Monsieur le Ministre, il est temps de discuter de ces accords, pour, qu'enfin, nous arrivions à tracer notre avenir commun, à l'instar des accords de Nouméa.

Le tripatouillage projeté est indigne d'une grande démocratie comme la France.

Quant au vote de la défiance, nouveau gros mot statutaire pour remplacer la censure, il sort directement du statut de Saint-Barthélémy. Défiance... dites-vous ? Mais, Monsieur le Ministre, nous ne voulons pas d'un système de défiance ! Cette défiance et cette méfiance qui font le fondement de l'administration française.

Nous voulons de la confiance, entre vous et nous, entre nous ici, entre notre administration et nos administrés.
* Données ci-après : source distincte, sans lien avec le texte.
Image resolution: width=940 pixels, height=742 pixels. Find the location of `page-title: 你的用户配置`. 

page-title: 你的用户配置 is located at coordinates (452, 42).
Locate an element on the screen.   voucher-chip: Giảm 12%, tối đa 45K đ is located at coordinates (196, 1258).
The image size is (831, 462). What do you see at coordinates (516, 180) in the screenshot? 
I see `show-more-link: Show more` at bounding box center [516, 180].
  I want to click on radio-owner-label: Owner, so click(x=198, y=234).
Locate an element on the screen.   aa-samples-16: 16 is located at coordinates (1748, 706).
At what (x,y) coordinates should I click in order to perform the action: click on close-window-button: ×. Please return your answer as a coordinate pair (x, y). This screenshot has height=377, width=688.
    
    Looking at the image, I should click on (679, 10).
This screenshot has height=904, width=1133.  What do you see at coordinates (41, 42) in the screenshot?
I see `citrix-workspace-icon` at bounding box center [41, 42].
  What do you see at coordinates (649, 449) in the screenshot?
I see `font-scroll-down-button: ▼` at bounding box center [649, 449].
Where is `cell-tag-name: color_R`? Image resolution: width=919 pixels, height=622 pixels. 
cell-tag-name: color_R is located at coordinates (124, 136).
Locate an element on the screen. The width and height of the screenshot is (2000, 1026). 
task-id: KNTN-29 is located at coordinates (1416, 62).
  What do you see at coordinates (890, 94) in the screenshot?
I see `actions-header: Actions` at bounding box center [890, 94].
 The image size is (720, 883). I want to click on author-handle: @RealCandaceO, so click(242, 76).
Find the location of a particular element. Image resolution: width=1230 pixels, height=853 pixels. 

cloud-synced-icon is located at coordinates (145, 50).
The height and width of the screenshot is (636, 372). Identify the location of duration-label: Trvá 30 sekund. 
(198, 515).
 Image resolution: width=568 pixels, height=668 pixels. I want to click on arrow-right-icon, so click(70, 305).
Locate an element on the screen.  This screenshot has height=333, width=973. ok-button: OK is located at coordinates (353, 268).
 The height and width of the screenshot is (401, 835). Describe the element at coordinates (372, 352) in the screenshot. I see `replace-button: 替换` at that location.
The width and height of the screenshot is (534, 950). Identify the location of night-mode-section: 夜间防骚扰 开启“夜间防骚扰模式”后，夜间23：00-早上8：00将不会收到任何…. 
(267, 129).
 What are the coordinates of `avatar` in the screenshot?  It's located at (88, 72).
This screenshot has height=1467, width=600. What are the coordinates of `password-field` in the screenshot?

Et si cela ne va pas, hé bien, la sanction c'est la censure, et non pas une "défiance" qui ne mène à rien de positif.

Concernant le retour du contrôle a priori qui serait instauré, pensez-vous que nous puissions accepter "le lever du doigt" comme si nous étions retournés à l'enfance ? Pensez-vous que nous ne sommes pas dignes d'être des citoyens responsables, libres, égaux en droit avec les collectivités de France. Nous demandons qu'on nous laisse décider et agir, la sanction venant éventuellement après, si nécessaire. Mais encore faudrait-il que vos représentants ici assument leurs fonctions, toutes leurs fonctions et rien que leurs fonctions. Ce qui manifestement n'a pas été le cas depuis de trop longues années. Et cette défaillance de l'État vous voudriez nous la faire payer à nous, élus polynésiens, par un retour à un contrôle a priori ?

Si cela nous est refusé (et, déjà d'être obligé de demander notre droit est une humiliation inutile), alors, c'est que la France nous considère comme des sujets et non comme des citoyens.

Serions-nous alors de nouveau colonisés comme aux plus sombres heures de l'Histoire ? Notre pays serait-il devenu malgré nous et grâce à nos collègues de "Polynésiens ensemble" un département ? Quand devrons-nous amener notre drapeau ? Quand devrons-nous cesser de parler notre langue ?

En bricolant notre statut, Monsieur le Ministre, vous commettez une faute historique. Certes, vous dites que tout est amendable, mais est-ce que les amendements seront retenus par votre majorité UMP ? Comme je le disais tantôt, l'expérience très récente de la procédure de vote de la loi organique de février 2004 ne m'incite pas à beaucoup d'optimisme...

Vous nous avez écoutés, vous nous écoutez, mais est-ce que vous nous entendez ? Est-ce que vous nous comprenez ? Permettez-nous, Monsieur le Ministre, d'en douter. "Tout est décidé depuis le 4 août", avez-vous dit aux médias...

Le président de la République, notre président, votre président a déclaré à l'ONU, le 25 septembre dernier : "l'attachement à sa foi, à son identité, à sa langue, à sa culture, à une façon de vivre, de penser, de croire, c'est légitime. Le nier, c'est nourrir l'humiliation".

Monsieur le Ministre, votre tâche et la nôtre, c'est de faire en sorte que le légitime devienne légal. Est-ce impossible ?

Devrons-nous subir l'humiliation d'être contraints de nous plier à la force injuste d'une loi contraire à notre foi, à notre identité, à notre langue, à notre culture, à notre façon de vivre ?

Les temps de la colonie sont révolus. Que cela plaise ou non, ici et à Paris, la Polynésie, mieux Tahiti Nui est un
pays, pas un département. Et le fait qu'il ne soit pas indépendant ne change rien à l'affaire.

Monsieur le Ministre, merci de nous avoir écoutés et puissiez-vous aujourd'hui nous entendre et nous
comprendre.

Nous vous souhaitons un bon séjour parmi nous.